Nas sociedades hodiernas politicamente organizadas, sob a
forma de um Estado de Direito, a prática de um facto delituoso desencadeia um
conjunto de actos que os poderes públicos desencadearão com vista a aplicar a
consequência jurídica prevista, no momento da prática do facto, a quem for
responsável, tudo em conformidade com as circunstâncias concorrentes no caso
concreto.
Essa prossecução penal é a abertura de processo penal que
sirva como trâmite para que se dite uma decisão judicial – uma sentença
condenatória ou absolutória.
Para isso, é sempre necessário que se realizem
determinados actos preliminares, dirigidos em dois sentidos: uma investigação e
uma garantia.
Investigar, no sentido de, após ter conhecimento do facto
praticado, das circunstâncias relevantes e da pessoa a quem se poderá imputar a
prática do facto, juntando provas que permitam convencer terceiros imparciais
da certeza das informações colhidas.
Garantir que as fontes das provas se conservem.
Ora, para que isso seja possível, a fase preliminar
caracteriza-se por ser secreta ou por poder ser declarada secreta. Mas esse
secretismo não pode nunca recair sobre o facto delituoso que é objecto de
investigação.
A necessidade da existência do segredo de justiça, nos
nossos dias, está directamente ligada com os meios ao dispor da comunicação
social, o seu número e a concorrência daí resultante.
Obviamente que a publicidade da investigação não
compromete o fim da própria investigação mas pode ameaçar a presunção de
inocência dos arguidos ou a segurança das vítimas ou das testemunhas. Por outro
lado, pode comprometer a imparcialidade dos julgadores que são bombardeados,
por diferentes vias (televisão, jornais, internet), sobre os factos que hão-de
julgar.
Antes do advento da televisão privada, nos idos dos anos
80 do século passado, a imprensa não dava quaisquer notícias relevantes de
casos ocorridos.
Depois disso, com vista ao aumento das audiências, foi
claramente visto como as polícias, diante das câmaras das TV’s, actuavam:
entrando nas habitações dos “criminosos” e prendendo-os. A sua entrada nos
calabouços. A sua entrada em Tribunal.
E ninguém achou escandalosa a actuação da comunicação
social!
Eram apenas membros do Povo anónimo, residentes em
bairros problemáticos da Grande Lisboa ou do Grande Porto. Era gente anónima
sem importância social.
Ninguém falou na dignidade da pessoa humana.

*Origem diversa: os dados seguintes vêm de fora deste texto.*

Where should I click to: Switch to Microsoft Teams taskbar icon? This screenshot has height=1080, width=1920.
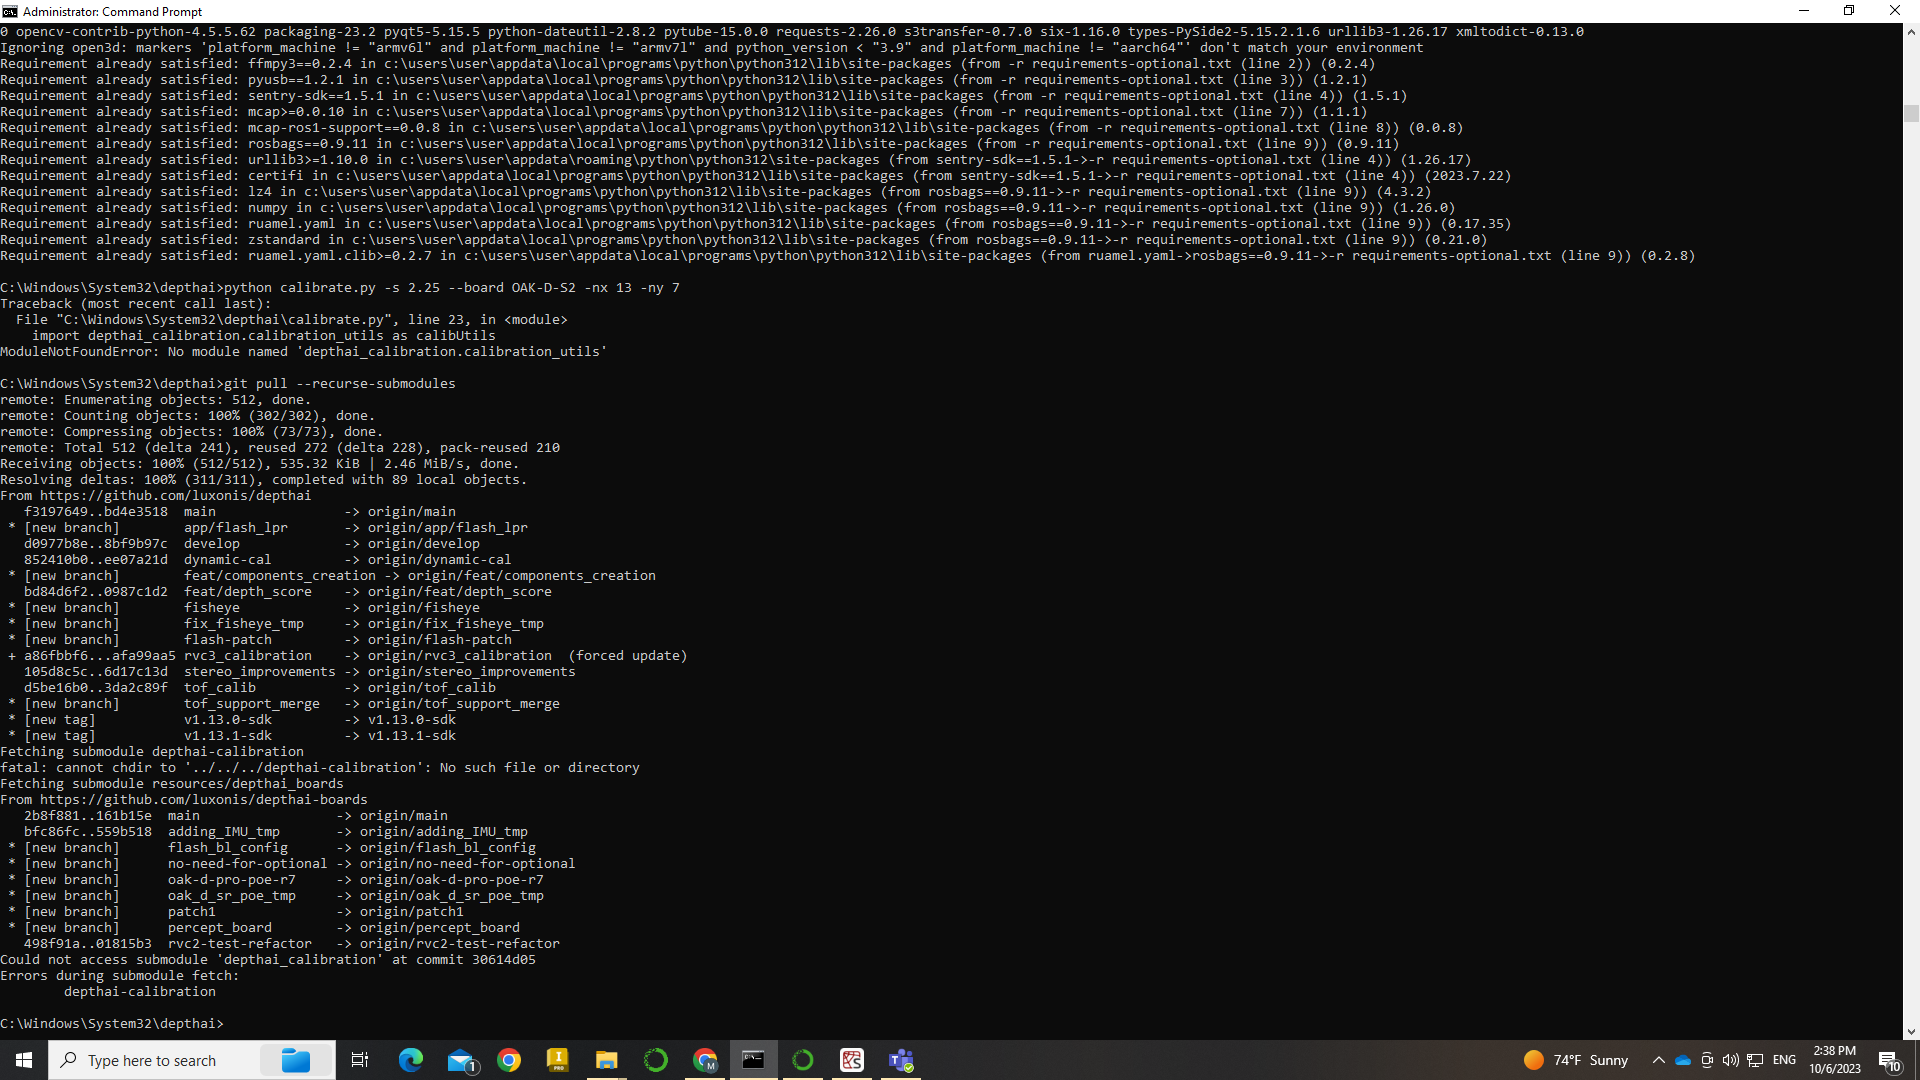[901, 1060]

Ninguém falou na igualdade de direitos.
Ninguém falou na presunção da inocência.
Quando as TV’s mostraram, em directo, um dirigente de um
clube desportivo a sair de um estabelecimento prisional para, depois de estar
em liberdade uns escassos segundos, voltar a ser preso na via pública, ninguém se
escandalizou!
Nos últimos tempos, com a prisão preventiva de um
político, todos, sem excepção, vieram a terreiro falar na presunção de
inocência. E que, portanto, ninguém deveria pôr em causa a honestidade do
arguido e que o processo está em segredo de justiça.
Com o recém-acontecimento com um Banco, alguns políticos,
os mesmos que são contra a condenação na praça pública, vieram a terreiro
condenar o banqueiro, sem esperar pelo trânsito em julgado de uma decisão
judicial. Chamaram-lhe de tudo, até biltre.
Contra um político – membro da coligação governamental –
contra quem não corre qualquer processo judicial, são lançadas todas as
atoardas sobre a compra de material de guerra.
É esta hipocrisia – a condenação na praça pública dos
agentes da outra cor política e defender, até a exaustão, os da mesma cor – que
leva o Povo a afastar-se cada vez mais da política e a dizer que todos os
políticos são farinha do mesmo saco. São todos iguais. São todos corruptos.